Puis le ciel s’obscurcit annonçant la fin tragique. Nous sommes en 79 après J.-C. Bien sûr, le visiteur connaît d’avance ce scénario promis par l’affiche de l’exposition, mais il éprouve tout de même un certain plaisir un peu morbide à vivre sans risque l’engloutissement de la ville, comme dans un film catastrophe. Le volcan entre en éruption, crachant son épais nuage de cendre, de pierres ponces et de gaz. La coulée pyroclastique s’étend sur la ville qu’elle va intégralement recouvrir. Vous ressentez alors un peu ce que vécurent tant d’habitants pris au piège dans leurs maisons ou rattrapés par le nuage brûlant alors qu’ils tentaient de fuir.
Lors du troisième et dernier acte de cette déambulation, vous participez à la redécouverte du site, à partir du XVIIIe siècle, lorsque les fouilleurs révélèrent les premiers vestiges de la cité engloutie. Puis vous suivez l’évolution des recherches archéologiques jusqu’à nos jours ; vous assistez aussi au travail de conservation des édifices ou encore à la restauration des peintures et des mosaïques.

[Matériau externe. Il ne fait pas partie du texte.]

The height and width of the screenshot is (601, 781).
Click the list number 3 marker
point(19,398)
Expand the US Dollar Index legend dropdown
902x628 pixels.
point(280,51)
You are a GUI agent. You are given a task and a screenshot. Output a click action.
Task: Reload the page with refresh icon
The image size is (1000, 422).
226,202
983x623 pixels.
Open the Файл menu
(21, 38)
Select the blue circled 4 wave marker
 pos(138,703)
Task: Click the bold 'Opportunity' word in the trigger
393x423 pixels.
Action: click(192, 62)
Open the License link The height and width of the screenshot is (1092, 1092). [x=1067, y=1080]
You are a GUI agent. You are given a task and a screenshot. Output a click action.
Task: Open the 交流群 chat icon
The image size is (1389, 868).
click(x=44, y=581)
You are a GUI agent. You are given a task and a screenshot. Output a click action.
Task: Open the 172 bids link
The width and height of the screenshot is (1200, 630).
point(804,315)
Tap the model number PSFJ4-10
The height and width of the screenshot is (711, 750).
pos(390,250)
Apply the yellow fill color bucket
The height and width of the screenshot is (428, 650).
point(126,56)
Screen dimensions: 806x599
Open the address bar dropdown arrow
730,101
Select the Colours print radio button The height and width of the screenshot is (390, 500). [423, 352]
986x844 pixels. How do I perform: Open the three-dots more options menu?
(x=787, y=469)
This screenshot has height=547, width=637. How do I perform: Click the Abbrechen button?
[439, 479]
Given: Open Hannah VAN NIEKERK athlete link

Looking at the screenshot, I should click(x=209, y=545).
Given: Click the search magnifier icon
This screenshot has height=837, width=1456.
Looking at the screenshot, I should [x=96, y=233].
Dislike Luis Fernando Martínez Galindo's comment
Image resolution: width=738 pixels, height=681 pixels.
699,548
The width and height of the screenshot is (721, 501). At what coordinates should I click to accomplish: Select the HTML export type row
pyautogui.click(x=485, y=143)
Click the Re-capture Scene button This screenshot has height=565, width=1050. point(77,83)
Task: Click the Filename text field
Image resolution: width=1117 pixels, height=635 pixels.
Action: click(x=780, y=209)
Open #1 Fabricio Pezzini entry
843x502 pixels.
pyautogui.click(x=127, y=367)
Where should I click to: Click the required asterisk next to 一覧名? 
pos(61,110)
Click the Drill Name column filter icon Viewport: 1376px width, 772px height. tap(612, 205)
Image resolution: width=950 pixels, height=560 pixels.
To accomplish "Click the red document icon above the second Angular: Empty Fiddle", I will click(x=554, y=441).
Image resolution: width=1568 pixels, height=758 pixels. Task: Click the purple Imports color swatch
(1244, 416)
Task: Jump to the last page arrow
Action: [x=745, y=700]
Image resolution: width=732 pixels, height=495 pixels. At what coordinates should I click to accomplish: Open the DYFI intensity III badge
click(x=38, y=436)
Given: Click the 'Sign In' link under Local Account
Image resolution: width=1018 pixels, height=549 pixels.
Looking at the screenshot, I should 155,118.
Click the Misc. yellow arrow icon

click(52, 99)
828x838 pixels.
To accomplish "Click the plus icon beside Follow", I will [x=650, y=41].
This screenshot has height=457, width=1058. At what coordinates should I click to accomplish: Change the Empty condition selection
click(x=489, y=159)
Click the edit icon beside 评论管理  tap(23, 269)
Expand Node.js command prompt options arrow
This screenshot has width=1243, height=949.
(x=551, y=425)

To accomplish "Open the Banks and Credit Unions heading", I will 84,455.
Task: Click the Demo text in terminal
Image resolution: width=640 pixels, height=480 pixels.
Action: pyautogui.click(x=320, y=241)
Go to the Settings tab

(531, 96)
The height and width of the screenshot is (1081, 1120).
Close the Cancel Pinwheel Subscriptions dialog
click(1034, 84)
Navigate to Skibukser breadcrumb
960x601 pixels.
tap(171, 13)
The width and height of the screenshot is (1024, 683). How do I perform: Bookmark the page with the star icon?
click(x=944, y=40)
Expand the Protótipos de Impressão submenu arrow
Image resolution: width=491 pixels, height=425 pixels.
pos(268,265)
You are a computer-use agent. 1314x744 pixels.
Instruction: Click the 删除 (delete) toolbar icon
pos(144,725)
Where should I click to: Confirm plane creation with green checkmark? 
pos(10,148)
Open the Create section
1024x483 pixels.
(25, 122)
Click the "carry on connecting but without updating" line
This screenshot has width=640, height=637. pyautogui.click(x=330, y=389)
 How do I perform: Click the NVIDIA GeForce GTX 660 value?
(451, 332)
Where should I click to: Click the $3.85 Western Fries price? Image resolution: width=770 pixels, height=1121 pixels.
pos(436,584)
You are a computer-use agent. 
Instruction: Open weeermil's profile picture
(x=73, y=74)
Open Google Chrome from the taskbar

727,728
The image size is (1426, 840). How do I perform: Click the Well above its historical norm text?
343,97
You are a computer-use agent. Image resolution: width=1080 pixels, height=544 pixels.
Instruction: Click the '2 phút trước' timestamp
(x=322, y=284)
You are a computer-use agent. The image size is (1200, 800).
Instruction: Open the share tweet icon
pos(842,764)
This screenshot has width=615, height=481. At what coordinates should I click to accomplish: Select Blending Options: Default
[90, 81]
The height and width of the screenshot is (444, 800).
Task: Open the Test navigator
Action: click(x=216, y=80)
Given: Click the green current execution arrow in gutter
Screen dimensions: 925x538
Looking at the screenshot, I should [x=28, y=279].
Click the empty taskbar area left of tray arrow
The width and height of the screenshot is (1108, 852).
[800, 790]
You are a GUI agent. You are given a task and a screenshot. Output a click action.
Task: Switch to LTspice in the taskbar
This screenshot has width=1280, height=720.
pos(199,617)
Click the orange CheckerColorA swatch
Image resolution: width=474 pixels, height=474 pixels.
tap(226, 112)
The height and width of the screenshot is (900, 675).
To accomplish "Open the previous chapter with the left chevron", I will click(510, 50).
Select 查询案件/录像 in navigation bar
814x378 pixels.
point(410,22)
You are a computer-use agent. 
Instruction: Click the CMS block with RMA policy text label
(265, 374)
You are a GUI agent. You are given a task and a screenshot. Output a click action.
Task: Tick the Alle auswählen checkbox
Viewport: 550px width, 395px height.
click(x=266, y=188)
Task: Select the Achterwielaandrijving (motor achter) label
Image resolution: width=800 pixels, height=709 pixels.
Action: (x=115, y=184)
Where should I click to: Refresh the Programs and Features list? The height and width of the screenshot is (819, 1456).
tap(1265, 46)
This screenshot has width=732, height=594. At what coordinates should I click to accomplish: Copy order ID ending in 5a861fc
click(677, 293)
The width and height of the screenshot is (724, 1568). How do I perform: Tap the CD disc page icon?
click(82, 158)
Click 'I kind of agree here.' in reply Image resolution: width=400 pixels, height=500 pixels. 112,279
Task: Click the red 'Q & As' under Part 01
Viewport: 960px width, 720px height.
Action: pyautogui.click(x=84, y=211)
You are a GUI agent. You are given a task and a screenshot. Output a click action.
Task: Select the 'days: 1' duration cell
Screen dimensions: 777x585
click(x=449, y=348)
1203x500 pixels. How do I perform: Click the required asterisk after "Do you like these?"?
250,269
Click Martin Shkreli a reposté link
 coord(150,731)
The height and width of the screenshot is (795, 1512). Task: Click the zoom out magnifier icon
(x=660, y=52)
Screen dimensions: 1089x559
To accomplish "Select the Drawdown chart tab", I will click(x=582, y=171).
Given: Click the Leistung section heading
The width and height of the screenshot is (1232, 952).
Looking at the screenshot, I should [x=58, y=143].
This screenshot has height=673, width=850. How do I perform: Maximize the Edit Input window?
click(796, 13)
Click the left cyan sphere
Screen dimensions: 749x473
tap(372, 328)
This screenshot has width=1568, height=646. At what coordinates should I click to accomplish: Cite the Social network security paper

Enfin, une animation en réalité virtuelle (qui ne sera disponible qu’en septembre, pour cause de mesures sanitaires) permet aux visiteurs de découvrir la Maison au Jardin de Pompéi avant et après l’éruption du Vésuve.
Plaisir et science
Mêlant découverte ludique et pédagogie, plaisir et science, ce type d’exposition d’un genre nouveau devrait être promis à un brillant avenir, témoignant de la fascination du grand public pour un passé reconstitué et scénarisé. « Pompéi » s’inscrit dans le succès que connaît aujourd’hui, de manière plus générale, le divertissement historique, dont l’exposition du Grand Palais constitue le « haut de gamme ». L’objectif est original : instruire en créant des émotions et des sensations chez les visiteurs. Ces nouvelles expositions ne se contentent pas d’exhiber des objets ; elles offrent aussi de véritables expériences reconstituées grâce aux nouvelles technologies. Déjà, durant l’été 2019, une exposition américaine proposait ainsi de humer le parfum de Cléopâtre.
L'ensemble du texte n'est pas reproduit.